Ohio State vs. Michigan’ documentary
In a sports media landscape teeming full of streaming options, it takes a perfect storm of timing, marketing and sheer luck for a documentary to capture some part of the cultural zeitgeist. Moreover, it’s getting harder and harder to resonate beyond the premiere date, even if a film is distributed by the biggest players in the space such as ESPN or Netflix. Unless it’s a live event that’s enveloped by hot take commentary shows that can carry the conversation for days on end, the audiences are splintered in ways that are still yet to be confidently measured within the media industry.
So when the Sinclair Broadcast Group premiered its newest documentary special, RIVALS: Ohio State vs. Michigan, prior to Thanksgiving, it stood as a test for its still-nascent sports media division in more ways than one. It was the first program to use the full scope of its unique structure across almost the entire United States – its 19 owned-and-operated regional sports networks of Bally Sports, seven affiliate RSN deals, digital channel Stadium, and the Tennis Channel, its linear cable network. And while RIVALS is already unique in terms of content – as reviewed by Michael Grant – it’s also a standout because it’s the first non-tennis show made by TC Studios, the in-studio production house of the Tennis Channel.

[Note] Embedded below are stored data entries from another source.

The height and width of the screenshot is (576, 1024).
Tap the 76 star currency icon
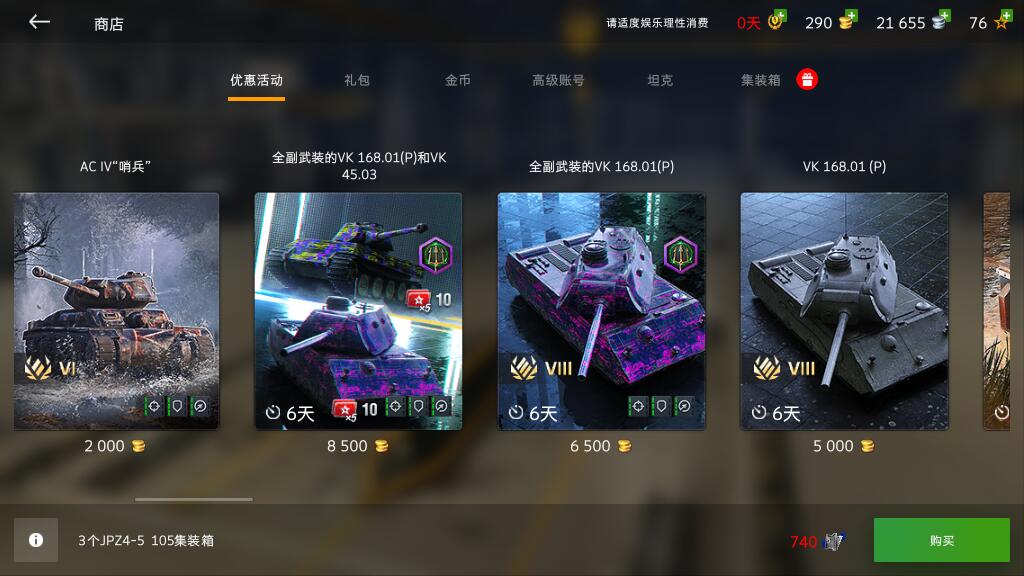click(1002, 22)
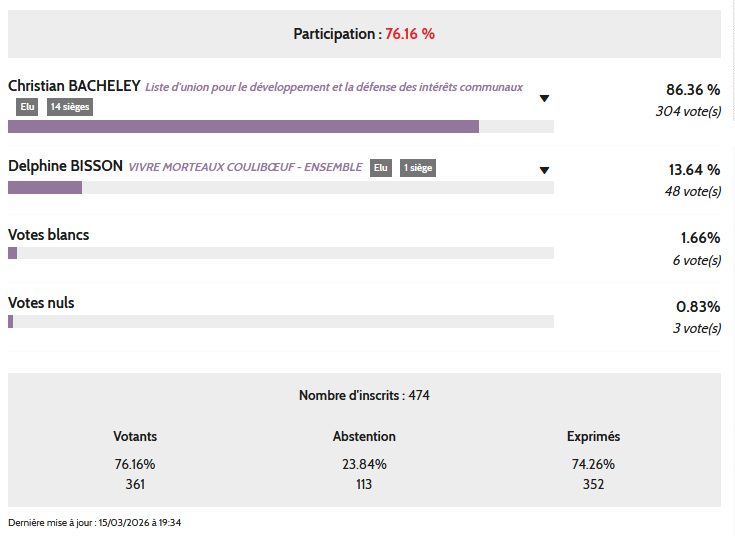Click the 86.36 % result figure
Image resolution: width=735 pixels, height=536 pixels.
pos(693,89)
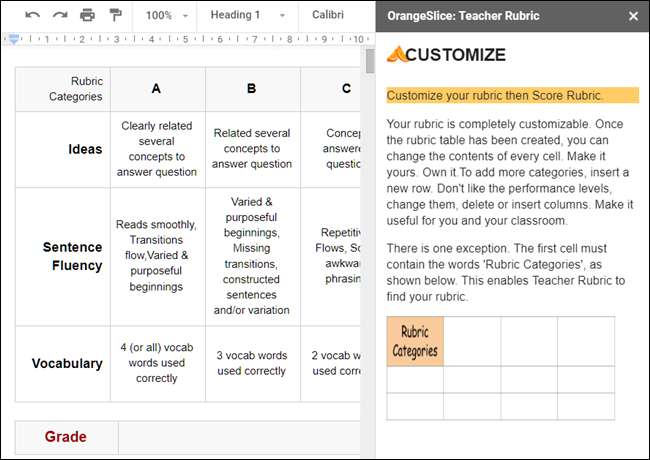Click the red Grade cell
650x460 pixels.
pos(66,437)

With an audience primed for another highly anticipated version of The Game between Ohio State and Michigan, Awful Announcing had the opportunity to speak with Ken Solomon, president of the Tennis Channel, about what RIVALS means for his network, its burgeoning production unit, and Sinclair as a whole.
This interview has been edited and condensed for clarity.

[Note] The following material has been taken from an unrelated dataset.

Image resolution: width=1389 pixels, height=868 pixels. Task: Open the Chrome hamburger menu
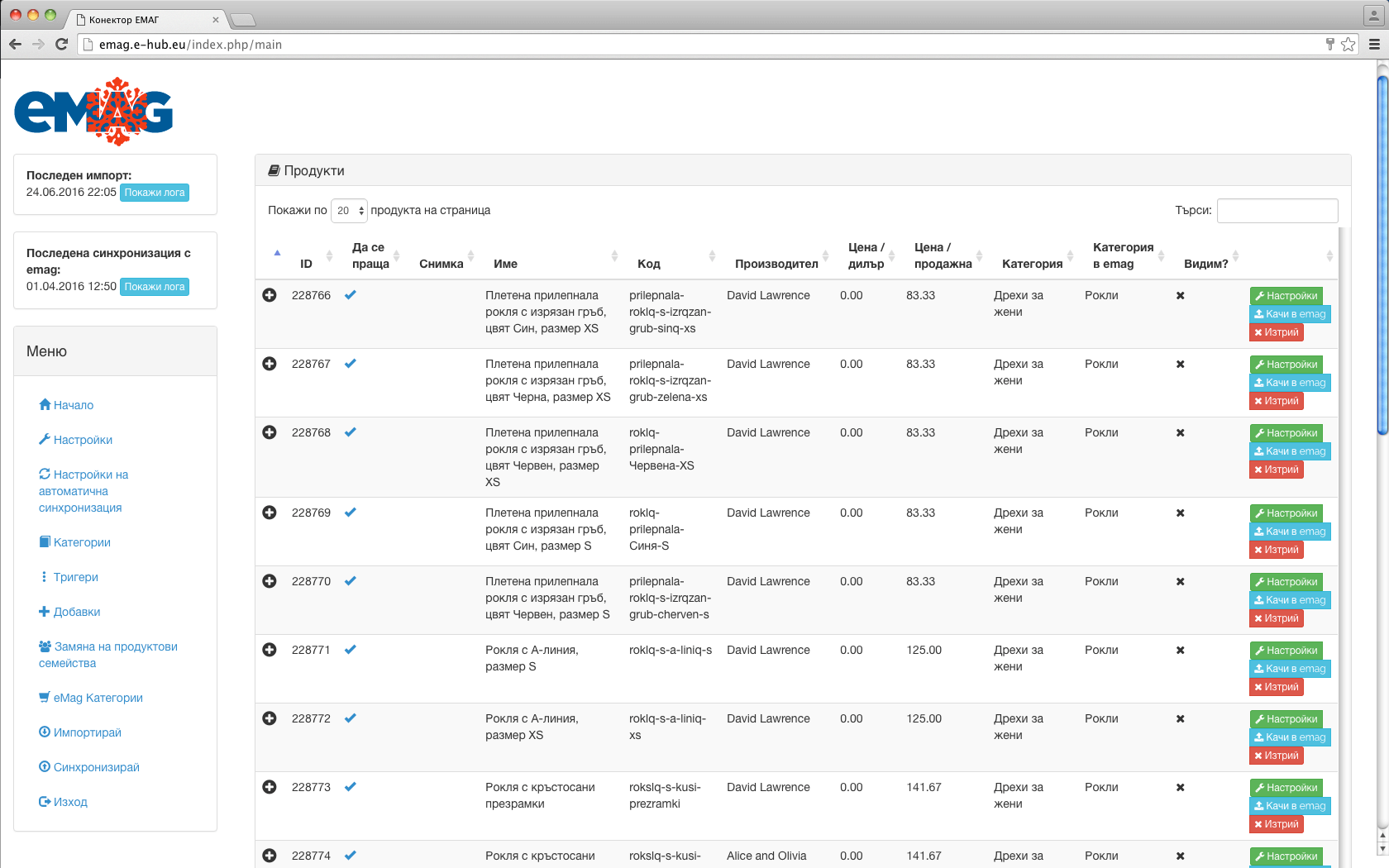[x=1374, y=45]
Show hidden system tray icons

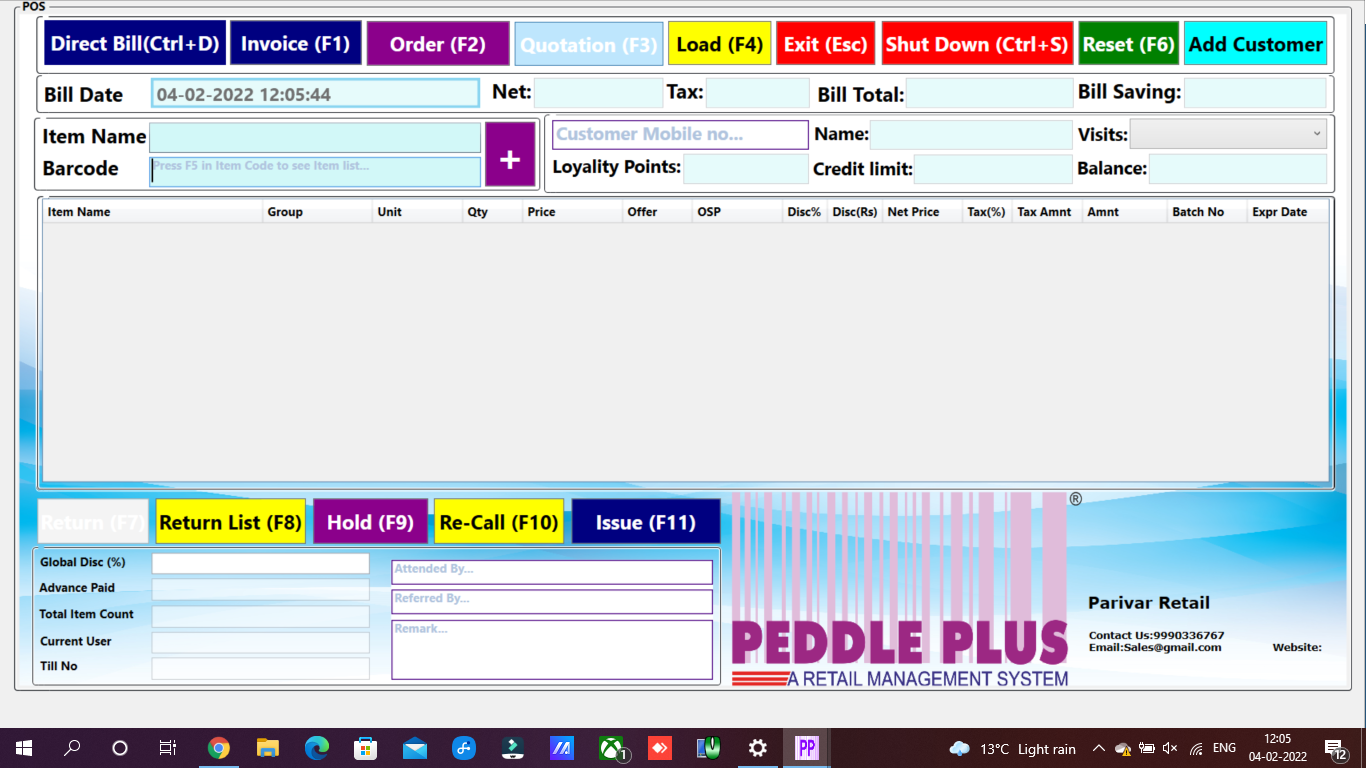(x=1098, y=748)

AA: Of the many possible stories out there, why was this rivalry picked for the first production from TC Studios?
Ken Solomon: The reason we picked this story was that it was actually a test for ourselves. If you get talented producers, and production team, and an unlimited budget, which no one has, you can make a great sports documentary because you get to pick the story. But nobody has an unlimited budget to do these things for nothing and it takes blood, and lives, and tears to get them done. Our point of view was, if we are going to endeavor into this; to try to have an impact in a way that is not happening right now as we get more and more fractionalized with our viewership and less big shots, we wanted to pick the most well-known rivalry – certainly one of the most important and renowned, and one of the most often told stories of a rivalry – and show that we could do it differently. If we could bring something familiar yet very different, that moves the needle on the way people think about rivalries and the way people think about this rivalry. So if we could do it with the most well-known one, then we certainly know we could do it with stories that are less often told.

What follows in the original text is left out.